Streaming vs. Descarga: ¿Cuál debe usar?

Cuando ves una película o un archivo de audio en línea, puedes transmitirlo en directo o descargarlo localmente y verlo/escucharlo desde allí. Si tienes un plan de banda ancha sin contador, apenas te preocupas por el ancho de banda, pero si pagas por uso, o si eres el propietario de un sitio web con muchos vídeos/audios, probablemente te preguntes si el streaming de un vídeo/audio online consume más datos que la descarga directa del archivo.

1. ¿Qué es el streaming y qué es la descarga?

En primer lugar, vamos a asegurarnos de que tenemos la misma idea sobre lo que es el streaming y la descarga.

Cuando descargas un archivo, lo copias de Internet a tu dispositivo local. Tienes físicamente el archivo, en su totalidad, a tu disposición. Puedes reproducirlo tantas veces como quieras.

Cuando transmites un archivo, no lo tienes físicamente en tu ordenador. El archivo está en algún lugar de un servidor, y usted recibe partes (es decir, flujos de datos) de él a la vez. El streaming es muy parecido a escuchar la radio o ver la televisión: no tienes que hacer nada especial (por ejemplo, descargar el archivo) para verlo/escucharlo, pero una vez terminada la canción/película, no lo tienes físicamente.

2. Si piensas reproducir el archivo varias veces, entonces descárgalo

No se puede decir que el streaming sea mejor que la descarga o viceversa.
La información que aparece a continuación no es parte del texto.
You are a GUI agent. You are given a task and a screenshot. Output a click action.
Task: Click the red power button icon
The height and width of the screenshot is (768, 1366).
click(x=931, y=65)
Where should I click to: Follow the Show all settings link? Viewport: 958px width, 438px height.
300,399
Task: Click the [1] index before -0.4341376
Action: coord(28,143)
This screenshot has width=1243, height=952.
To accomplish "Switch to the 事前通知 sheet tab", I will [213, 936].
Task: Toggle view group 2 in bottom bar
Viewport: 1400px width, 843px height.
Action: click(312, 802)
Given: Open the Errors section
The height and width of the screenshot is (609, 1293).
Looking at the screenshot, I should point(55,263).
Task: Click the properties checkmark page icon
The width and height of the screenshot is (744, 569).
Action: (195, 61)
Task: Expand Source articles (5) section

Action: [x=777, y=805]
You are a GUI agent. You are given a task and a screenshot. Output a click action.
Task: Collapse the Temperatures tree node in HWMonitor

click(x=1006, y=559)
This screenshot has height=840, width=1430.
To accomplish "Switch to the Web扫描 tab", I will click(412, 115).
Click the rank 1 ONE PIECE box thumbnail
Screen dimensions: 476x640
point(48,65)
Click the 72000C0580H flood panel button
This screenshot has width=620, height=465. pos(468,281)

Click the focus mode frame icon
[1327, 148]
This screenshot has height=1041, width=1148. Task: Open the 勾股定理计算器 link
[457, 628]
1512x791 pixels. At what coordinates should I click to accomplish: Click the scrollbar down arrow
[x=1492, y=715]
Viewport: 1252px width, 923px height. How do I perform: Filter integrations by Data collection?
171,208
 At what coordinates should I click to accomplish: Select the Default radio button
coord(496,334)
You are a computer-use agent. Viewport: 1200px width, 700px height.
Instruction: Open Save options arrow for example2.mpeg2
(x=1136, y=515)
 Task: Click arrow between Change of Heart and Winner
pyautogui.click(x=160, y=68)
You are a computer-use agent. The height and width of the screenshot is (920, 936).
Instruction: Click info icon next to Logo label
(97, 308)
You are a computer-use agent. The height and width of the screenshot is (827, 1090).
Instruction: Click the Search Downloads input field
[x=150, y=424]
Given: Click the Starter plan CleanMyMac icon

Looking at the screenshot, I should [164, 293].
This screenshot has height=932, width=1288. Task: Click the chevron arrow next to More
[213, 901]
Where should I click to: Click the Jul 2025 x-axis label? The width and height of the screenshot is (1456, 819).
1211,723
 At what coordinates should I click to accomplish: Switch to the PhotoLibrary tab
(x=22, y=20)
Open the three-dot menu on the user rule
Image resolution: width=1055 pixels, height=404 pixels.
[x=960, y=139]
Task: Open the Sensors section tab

Como ves en sus explicaciones, tienen distintos pros y contras. Esto significa que depende de tus circunstancias particulares: en un caso el streaming es la opción más sabia, mientras que en otros casos no lo es.

Básicamente, si vas a reproducir el archivo varias veces, es mejor descargarlo. Lo descargas una vez y lo puedes ver todas las veces que quieras. Además, no necesitas una conexión a Internet para reproducirlo, lo que supone una gran diferencia si estás en un avión o en otro lugar donde no tienes Internet o no es rápido.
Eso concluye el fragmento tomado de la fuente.